- Born: 25 November 1972 Kösching, Germany
- Education: Saarland University LMU Munich
- Known for: Grating-based phase-contrast X-ray imaging Dark-field imaging
- Awards: Leibniz Prize (2011)
- Scientific career
- Fields: Physics
- Workplaces: Technical University of Munich EPFL Swiss Light Source

= Franz Pfeiffer (physicist) =

German physicist

Franz Pfeiffer (born 25 November 1972 in Kösching, Germany) is a German physicist known for his contributions to the development of Phase-contrast X-ray imaging and its applications in biomedical research.

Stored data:

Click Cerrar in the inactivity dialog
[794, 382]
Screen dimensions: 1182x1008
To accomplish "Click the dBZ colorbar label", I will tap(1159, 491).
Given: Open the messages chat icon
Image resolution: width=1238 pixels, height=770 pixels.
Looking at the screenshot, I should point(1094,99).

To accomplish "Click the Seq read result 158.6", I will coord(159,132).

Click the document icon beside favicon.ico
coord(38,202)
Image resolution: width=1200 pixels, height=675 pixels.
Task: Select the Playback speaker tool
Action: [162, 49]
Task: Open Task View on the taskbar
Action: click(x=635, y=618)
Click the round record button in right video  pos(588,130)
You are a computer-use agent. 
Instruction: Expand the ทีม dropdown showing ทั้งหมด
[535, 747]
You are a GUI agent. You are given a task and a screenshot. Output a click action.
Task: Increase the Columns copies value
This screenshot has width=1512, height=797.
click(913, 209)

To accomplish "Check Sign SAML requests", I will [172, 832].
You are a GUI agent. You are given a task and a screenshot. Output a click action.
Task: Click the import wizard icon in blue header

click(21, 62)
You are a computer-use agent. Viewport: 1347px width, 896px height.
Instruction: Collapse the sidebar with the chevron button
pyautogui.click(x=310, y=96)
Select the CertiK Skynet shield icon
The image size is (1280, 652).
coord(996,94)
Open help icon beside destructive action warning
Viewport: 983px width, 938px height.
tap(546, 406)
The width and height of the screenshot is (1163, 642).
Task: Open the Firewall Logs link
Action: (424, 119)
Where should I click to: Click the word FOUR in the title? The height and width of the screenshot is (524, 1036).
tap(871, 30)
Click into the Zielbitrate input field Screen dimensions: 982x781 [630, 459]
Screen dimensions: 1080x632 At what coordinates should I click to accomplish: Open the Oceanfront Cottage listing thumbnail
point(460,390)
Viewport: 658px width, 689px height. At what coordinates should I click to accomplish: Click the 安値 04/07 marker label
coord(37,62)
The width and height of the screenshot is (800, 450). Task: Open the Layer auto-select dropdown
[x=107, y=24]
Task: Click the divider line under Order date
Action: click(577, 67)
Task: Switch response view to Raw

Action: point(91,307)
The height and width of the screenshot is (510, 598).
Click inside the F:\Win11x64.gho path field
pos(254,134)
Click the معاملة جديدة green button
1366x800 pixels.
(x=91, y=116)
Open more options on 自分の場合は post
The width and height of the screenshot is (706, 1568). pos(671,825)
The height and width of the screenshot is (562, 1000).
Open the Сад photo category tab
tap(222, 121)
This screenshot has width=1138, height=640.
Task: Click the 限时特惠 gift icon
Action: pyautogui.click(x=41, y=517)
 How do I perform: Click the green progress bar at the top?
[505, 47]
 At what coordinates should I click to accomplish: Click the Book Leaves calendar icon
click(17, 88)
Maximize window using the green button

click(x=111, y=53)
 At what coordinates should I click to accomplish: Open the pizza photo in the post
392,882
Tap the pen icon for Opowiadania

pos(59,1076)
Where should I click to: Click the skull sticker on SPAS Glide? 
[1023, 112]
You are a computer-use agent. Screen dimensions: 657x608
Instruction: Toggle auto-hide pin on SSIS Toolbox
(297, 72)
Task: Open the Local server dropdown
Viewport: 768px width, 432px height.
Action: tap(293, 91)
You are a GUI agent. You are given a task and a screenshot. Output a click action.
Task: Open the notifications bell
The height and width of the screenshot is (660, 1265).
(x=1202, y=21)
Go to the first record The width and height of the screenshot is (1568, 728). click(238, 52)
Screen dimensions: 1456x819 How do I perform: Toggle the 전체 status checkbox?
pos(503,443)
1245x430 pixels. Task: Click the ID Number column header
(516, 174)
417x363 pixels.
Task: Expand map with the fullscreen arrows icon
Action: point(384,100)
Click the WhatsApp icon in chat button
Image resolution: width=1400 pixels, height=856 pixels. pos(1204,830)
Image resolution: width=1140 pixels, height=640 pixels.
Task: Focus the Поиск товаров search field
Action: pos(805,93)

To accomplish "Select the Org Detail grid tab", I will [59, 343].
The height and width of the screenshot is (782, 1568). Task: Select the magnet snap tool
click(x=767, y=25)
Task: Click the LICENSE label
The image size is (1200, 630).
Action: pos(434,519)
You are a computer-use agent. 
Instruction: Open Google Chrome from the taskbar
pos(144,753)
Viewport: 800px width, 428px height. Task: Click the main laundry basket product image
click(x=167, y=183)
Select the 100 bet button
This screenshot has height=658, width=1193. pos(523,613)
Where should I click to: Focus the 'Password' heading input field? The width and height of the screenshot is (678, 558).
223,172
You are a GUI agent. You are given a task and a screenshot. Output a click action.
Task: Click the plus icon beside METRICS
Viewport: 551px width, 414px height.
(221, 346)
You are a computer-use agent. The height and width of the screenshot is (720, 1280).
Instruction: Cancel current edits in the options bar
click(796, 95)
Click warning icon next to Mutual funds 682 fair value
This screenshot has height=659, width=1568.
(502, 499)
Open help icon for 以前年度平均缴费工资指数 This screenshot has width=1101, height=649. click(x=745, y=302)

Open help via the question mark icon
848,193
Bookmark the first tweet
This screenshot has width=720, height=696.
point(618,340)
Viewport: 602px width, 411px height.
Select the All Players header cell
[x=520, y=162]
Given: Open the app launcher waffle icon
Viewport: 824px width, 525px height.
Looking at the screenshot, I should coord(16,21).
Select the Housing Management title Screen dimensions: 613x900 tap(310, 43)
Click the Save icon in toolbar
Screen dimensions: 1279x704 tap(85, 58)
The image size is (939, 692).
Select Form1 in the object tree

What you need to do.
(1) According to the Franz Pfeiffer biography, in what year did he receive the Leibniz Prize?
(2) Please carry on the Franz Pfeiffer biography, picking up after its last sentence.

Answers for the exercise.
(1) 2011

(2)
== Research ==
Pfeiffer contributed to the extension of known imaging modalities such as Differential interference contrast microscopy and Dark-field microscopy to the X-ray regime. In 2006, he demonstrated the feasibility of phase sensitive X-ray imaging with conventional, polychromatic X-ray sources and a grating interferometer. This enlarged the potential of X-ray phase imaging for clinical use as before the technique was only possible at synchrotron facilities. Pfeiffer further introduced the extraction of a supplementary signal (so-called "dark-field signal") sensitive to porous microstructure of a sample based on X-ray scattering. His research group at the Technical University of Munich demonstrated a range of possible applications of the new modalities in medical and material research.

Further Pfeiffer is known for his research in X-ray Ptychography, X-ray tensor tomography, grating-based Neutron interferometric imaging and iterative CT reconstruction algorithms. He is author and co-author of more than 250 scientific publications and inventor in several patents.

In 2011, he was awarded the Leibniz Prize for his achievements in X-ray physics.